▶ [DATA SUPPLIED]:
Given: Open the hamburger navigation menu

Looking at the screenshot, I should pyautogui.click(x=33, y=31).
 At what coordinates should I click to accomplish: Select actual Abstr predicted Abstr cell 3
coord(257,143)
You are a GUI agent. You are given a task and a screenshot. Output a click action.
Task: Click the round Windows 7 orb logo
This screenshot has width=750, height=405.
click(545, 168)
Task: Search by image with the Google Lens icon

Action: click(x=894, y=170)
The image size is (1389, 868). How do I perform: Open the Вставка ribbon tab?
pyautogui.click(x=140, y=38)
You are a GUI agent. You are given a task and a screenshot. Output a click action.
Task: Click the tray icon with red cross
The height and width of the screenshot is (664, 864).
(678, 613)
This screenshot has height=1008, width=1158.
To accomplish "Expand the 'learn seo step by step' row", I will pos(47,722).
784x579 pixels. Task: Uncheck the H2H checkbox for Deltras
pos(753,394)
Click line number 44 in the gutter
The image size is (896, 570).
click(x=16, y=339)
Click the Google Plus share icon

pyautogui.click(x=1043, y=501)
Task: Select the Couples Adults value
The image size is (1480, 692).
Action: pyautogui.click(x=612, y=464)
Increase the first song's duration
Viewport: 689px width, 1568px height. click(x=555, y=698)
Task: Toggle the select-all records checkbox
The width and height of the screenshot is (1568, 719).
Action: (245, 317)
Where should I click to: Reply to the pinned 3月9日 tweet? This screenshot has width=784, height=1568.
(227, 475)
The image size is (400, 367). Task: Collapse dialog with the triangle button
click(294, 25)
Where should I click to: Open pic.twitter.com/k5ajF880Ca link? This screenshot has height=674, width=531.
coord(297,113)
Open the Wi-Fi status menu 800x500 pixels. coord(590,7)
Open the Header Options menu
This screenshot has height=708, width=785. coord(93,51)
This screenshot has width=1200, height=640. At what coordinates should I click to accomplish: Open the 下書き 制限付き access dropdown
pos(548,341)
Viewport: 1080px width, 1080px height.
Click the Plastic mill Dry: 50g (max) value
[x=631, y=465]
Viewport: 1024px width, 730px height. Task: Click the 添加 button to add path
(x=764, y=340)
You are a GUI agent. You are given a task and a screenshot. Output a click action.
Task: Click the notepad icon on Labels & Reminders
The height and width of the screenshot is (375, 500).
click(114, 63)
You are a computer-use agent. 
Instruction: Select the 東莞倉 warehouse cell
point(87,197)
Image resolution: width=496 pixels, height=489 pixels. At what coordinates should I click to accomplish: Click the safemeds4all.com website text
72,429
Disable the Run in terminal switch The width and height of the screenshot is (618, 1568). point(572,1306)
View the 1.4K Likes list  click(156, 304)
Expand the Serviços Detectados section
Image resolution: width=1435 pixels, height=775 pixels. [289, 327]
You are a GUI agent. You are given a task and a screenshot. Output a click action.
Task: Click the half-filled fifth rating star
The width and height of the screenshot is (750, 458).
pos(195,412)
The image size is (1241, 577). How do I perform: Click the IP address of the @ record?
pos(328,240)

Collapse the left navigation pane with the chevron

▶ [ASSIGNMENT]: Retype each entry exactly, leaving none of them out.

▶ [RESULT OF THE TASK]:
Given: Open the hamburger navigation menu

Looking at the screenshot, I should pyautogui.click(x=33, y=31).
 At what coordinates should I click to accomplish: Select actual Abstr predicted Abstr cell 3
coord(257,143)
You are a GUI agent. You are given a task and a screenshot. Output a click action.
Task: Click the round Windows 7 orb logo
This screenshot has width=750, height=405.
click(545, 168)
Task: Search by image with the Google Lens icon

Action: click(x=894, y=170)
The image size is (1389, 868). How do I perform: Open the Вставка ribbon tab?
pyautogui.click(x=140, y=38)
You are a GUI agent. You are given a task and a screenshot. Output a click action.
Task: Click the tray icon with red cross
The height and width of the screenshot is (664, 864).
(678, 613)
This screenshot has height=1008, width=1158.
To accomplish "Expand the 'learn seo step by step' row", I will pos(47,722).
784x579 pixels. Task: Uncheck the H2H checkbox for Deltras
pos(753,394)
Click line number 44 in the gutter
The image size is (896, 570).
click(x=16, y=339)
Click the Google Plus share icon

pyautogui.click(x=1043, y=501)
Task: Select the Couples Adults value
The image size is (1480, 692).
Action: pyautogui.click(x=612, y=464)
Increase the first song's duration
Viewport: 689px width, 1568px height. click(x=555, y=698)
Task: Toggle the select-all records checkbox
The width and height of the screenshot is (1568, 719).
Action: (245, 317)
Where should I click to: Reply to the pinned 3月9日 tweet? This screenshot has width=784, height=1568.
(227, 475)
The image size is (400, 367). Task: Collapse dialog with the triangle button
click(294, 25)
Where should I click to: Open pic.twitter.com/k5ajF880Ca link? This screenshot has height=674, width=531.
coord(297,113)
Open the Wi-Fi status menu 800x500 pixels. coord(590,7)
Open the Header Options menu
This screenshot has height=708, width=785. coord(93,51)
This screenshot has width=1200, height=640. At what coordinates should I click to accomplish: Open the 下書き 制限付き access dropdown
pos(548,341)
Viewport: 1080px width, 1080px height.
Click the Plastic mill Dry: 50g (max) value
[x=631, y=465]
Viewport: 1024px width, 730px height. Task: Click the 添加 button to add path
(x=764, y=340)
You are a GUI agent. You are given a task and a screenshot. Output a click action.
Task: Click the notepad icon on Labels & Reminders
The height and width of the screenshot is (375, 500).
click(114, 63)
You are a computer-use agent. 
Instruction: Select the 東莞倉 warehouse cell
point(87,197)
Image resolution: width=496 pixels, height=489 pixels. At what coordinates should I click to accomplish: Click the safemeds4all.com website text
72,429
Disable the Run in terminal switch The width and height of the screenshot is (618, 1568). point(572,1306)
View the 1.4K Likes list  click(156, 304)
Expand the Serviços Detectados section
Image resolution: width=1435 pixels, height=775 pixels. [289, 327]
You are a GUI agent. You are given a task and a screenshot. Output a click action.
Task: Click the half-filled fifth rating star
The width and height of the screenshot is (750, 458).
pos(195,412)
The image size is (1241, 577). How do I perform: Click the IP address of the @ record?
pos(328,240)

Collapse the left navigation pane with the chevron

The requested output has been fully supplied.